Dataset entries:
▼
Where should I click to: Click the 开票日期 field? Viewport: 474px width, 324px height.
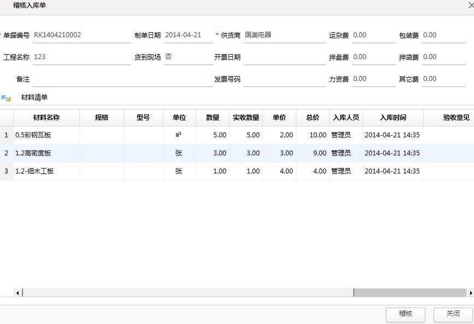tap(284, 57)
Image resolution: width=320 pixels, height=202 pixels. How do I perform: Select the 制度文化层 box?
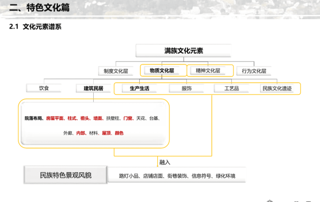(x=116, y=71)
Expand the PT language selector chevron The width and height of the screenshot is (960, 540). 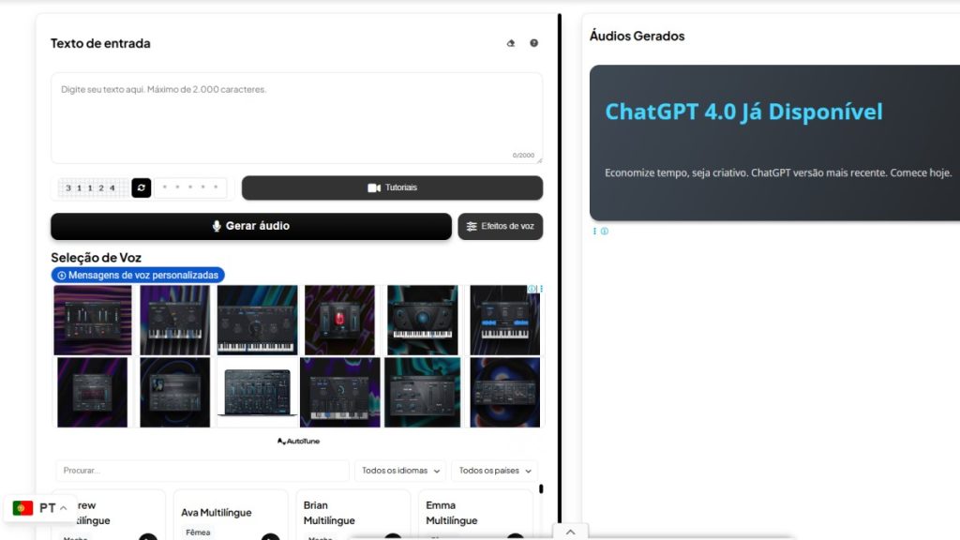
▲
Directions: Strip the images and reproduce the remaining records precisely.

Solution to this exercise:
Where should I click to: Click the 开票日期 field? Viewport: 474px width, 324px height.
tap(284, 57)
Image resolution: width=320 pixels, height=202 pixels. How do I perform: Select the 制度文化层 box?
(x=116, y=71)
Expand the PT language selector chevron The width and height of the screenshot is (960, 540). 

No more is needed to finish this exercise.